Not far away is the Latomia del Paradiso, a deep limestone quarry out of which the stones of the ancient city came. In 413 BC, the 7000 survivors of the war between Syracuse and Athens were imprisoned here. Today it’s a leafy glen, but those prisoners wouldn’t have been enjoying the shade.
Nearby is an oddity call the Orecchio di Dionisio – the Ear of Dionysius – a grotto named by Caravaggio after the tyrant, who was said to have used the perfect acoustics of the quarry to eavesdrop on his prisoners.
There is also a Roman amphitheatre, which gives a hint of past glories – and gories.
Moving into the current century, we visited the modern Sanctuary of Our Lady of the Tears, built to house a statue of the Virgin that allegedly wept for five days in 1953 in the home of a local family. Believe what you will, but don’t try to make us like the design, modeled on the shape of a tear…
Don’s Food Corner
Since the major tourist event of the day was across the street from the hotel, I knew we shouldn’t get trapped in having to deal with a meal at whatever was actually within the walls of the site. The reception people at the hotel recommended a place around the corner. We went there, but decided it looked too much like a cafeteria serving food we have already seen too much of in the last few days. Next door, however, was a small restaurant that seemed to be somewhat more interesting.
We got lucky. It was.
It was a new place just opened by a young couple. The husband is a trained architect who hasn’t been able to find work in his field. His wife, apparently, is a fine cook who seems to be drawing on a variety of Mediterranean cuisines, with some emphasis on North African preparation.

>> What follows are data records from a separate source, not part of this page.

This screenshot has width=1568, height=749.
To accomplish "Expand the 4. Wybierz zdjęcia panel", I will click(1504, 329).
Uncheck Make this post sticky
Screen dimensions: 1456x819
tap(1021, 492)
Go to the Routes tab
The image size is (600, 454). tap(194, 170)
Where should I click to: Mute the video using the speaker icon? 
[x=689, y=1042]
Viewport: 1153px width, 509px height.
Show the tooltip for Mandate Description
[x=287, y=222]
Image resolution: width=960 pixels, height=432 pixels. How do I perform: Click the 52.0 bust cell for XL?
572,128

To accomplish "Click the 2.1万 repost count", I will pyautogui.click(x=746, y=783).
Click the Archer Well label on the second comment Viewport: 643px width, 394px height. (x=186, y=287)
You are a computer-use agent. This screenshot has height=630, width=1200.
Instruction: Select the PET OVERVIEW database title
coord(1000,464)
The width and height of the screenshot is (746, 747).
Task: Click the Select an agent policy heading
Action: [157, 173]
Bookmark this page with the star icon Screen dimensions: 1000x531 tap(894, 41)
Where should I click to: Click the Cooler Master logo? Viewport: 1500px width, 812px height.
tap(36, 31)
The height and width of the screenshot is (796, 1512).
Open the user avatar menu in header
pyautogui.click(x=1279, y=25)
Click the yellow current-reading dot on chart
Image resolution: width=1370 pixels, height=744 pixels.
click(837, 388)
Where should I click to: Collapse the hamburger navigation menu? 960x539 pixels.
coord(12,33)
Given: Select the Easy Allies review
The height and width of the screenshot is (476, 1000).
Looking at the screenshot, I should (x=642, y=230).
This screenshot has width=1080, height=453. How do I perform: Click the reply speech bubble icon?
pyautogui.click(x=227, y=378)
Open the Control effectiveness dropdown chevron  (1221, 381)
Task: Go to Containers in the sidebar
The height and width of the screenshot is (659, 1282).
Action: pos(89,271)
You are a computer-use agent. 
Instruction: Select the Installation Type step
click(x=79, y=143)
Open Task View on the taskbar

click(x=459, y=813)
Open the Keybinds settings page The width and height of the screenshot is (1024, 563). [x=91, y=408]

There was an array of various dishes — both hot and cold — spread out on the counter. We just went down the line and took samplings of various delectable-looking things. (It was somewhat like going to Dean and DeLucca and getting tastes of everything in the display case.)
Jo had a vegetarian lasagna, featuring pumpkin in a light sauce between layers of thin (fresh!) pasta sheets. She also had some roasted potatoes, a zucchini dish, a carrot dish, and a rice/chicken/vegetable pilaf. All tasty.
I had a nicely prepared slice of fish that I think was swordfish. That was surrounded by a warm carrot dish with cumin, a cold orzo salad with various fresh veggies and something looking like an egg roll (but not crispy) filled with fresh tuna and vegetables.
We gobbled everything down along with a carafe of very nice white wine.
The young owners were ecstatic that we were so happy with what they had made. I’ll try to give them a boost with a good recommendation on TripAdvisor.